Oh, save your people and bless your heritage!
Be their shepherd and carry them forever. (Psa 28:9 ESV)
Harry Reeder, in his book Embers to a Flame says that the paradigm for church revitalization comes from Revelation 2:5. Jesus says, in his letter to the Ephesian church that they had lost their first love, and he tells them that they must, "Remember therefore from where you have fallen; repent, and do the works you did at first." I think Reeder is right. This is the pattern that any church that is to be revitalized must follow. We must remember the past--not in a nostalgic way of trying to get back to the glory days, but celebrating God's faithfulness in the past. We must repent of things we've done wrong. If there are ways that a church has wronged past members, or if there are current practices that are unbiblical, the church must repent of those things and take steps to make amends to those who have been wronged. We must restore the first things--that is, there needs to a return to making the glory of God and the gospel the consuming passion of the church.

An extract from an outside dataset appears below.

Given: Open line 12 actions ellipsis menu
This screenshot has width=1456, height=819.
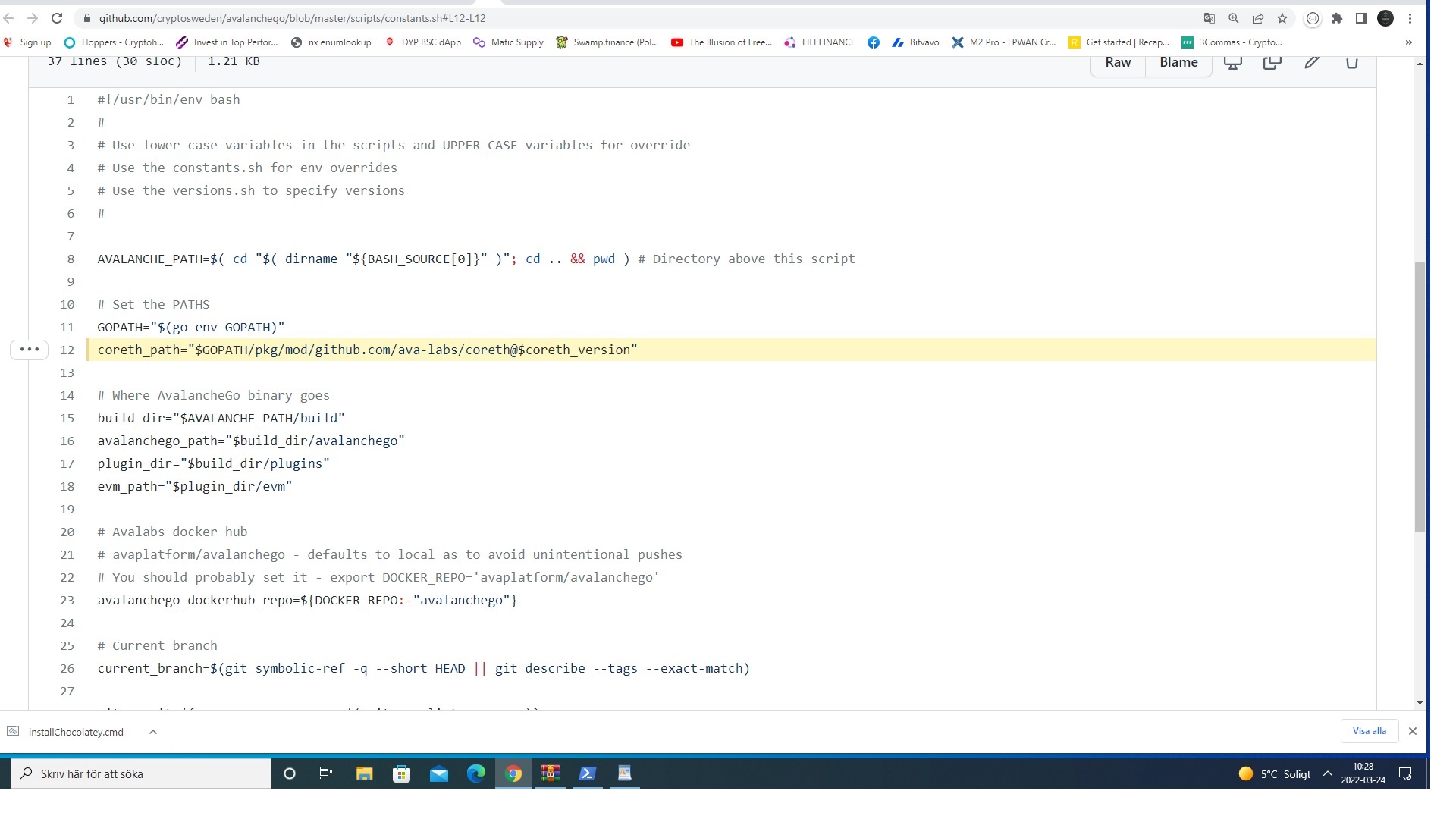Looking at the screenshot, I should tap(29, 350).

The man in the picture above was Fred Edmund (Ed) Brown. He was the pastor of Woburn Baptist Church from September 1924 through 1925. It appears his pastorate was interrupted from January through March of 1926 because the records show another pastor during that three month period. He returned as pastor during March 1926 and stayed as pastor until August 1928. The same pastor who interrupted his tenure is the one who followed him from 1928 until 1935. The church tried to get him to return in 1935, but the records indicate that they could not afford it, and there were four more pastors between his leaving in 1928 and when he returned as their pastor in 1939 through 1940. During those years Woburn Baptist Church had services only twice a month. Ed Brown was my great-great-grandfather on my mother's mother's mother's side, and there are a few current members of the church who knew him.
Why is this relevant? Am I writing this merely to point out a historical curiosity? No. I think this is relevant to my sense of calling as the pastor of Woburn Baptist Church. Reeder says that the first step in the revitalization paradigm is to remember the past. As I have been serving as the pastor of Woburn Baptist Church I have been encouraged in my sense of call because I believe I'm uniquely situated to embrace our past. I don't want to "toot my own horn" here. There's really nothing special about me, and there is no virtue is pastoring the same church that my great-great-grandfather pastored, but it has helped my sense of motivation and commitment to the church. I feel a sense of connection to the church that goes beyond myself. When I preach there, I'm building on the labor of a man I never met but whose influence affected me in inestimable ways.
This fact helps me to embrace the past of Woburn Baptist Church. I am optimistic about our future because I can see the faithful hand of God preserving the church through the years. God has worked through many other men who have pastored Woburn Baptist Church, and Lord willing the church will out live me by generations as well. My time of calling to Woburn Baptist Church is a link in a chain that ultimately goes back to a movement that started on Pentecost Sunday 2000 years ago and which extends on to the return of Christ. My calling at Woburn Baptist Church is to be faithful with what God has given me to do right now. And for those reasons, I'm incredibly excited about being at Woburn Baptist Church at this time in her history, and look forward to what God will do in our future.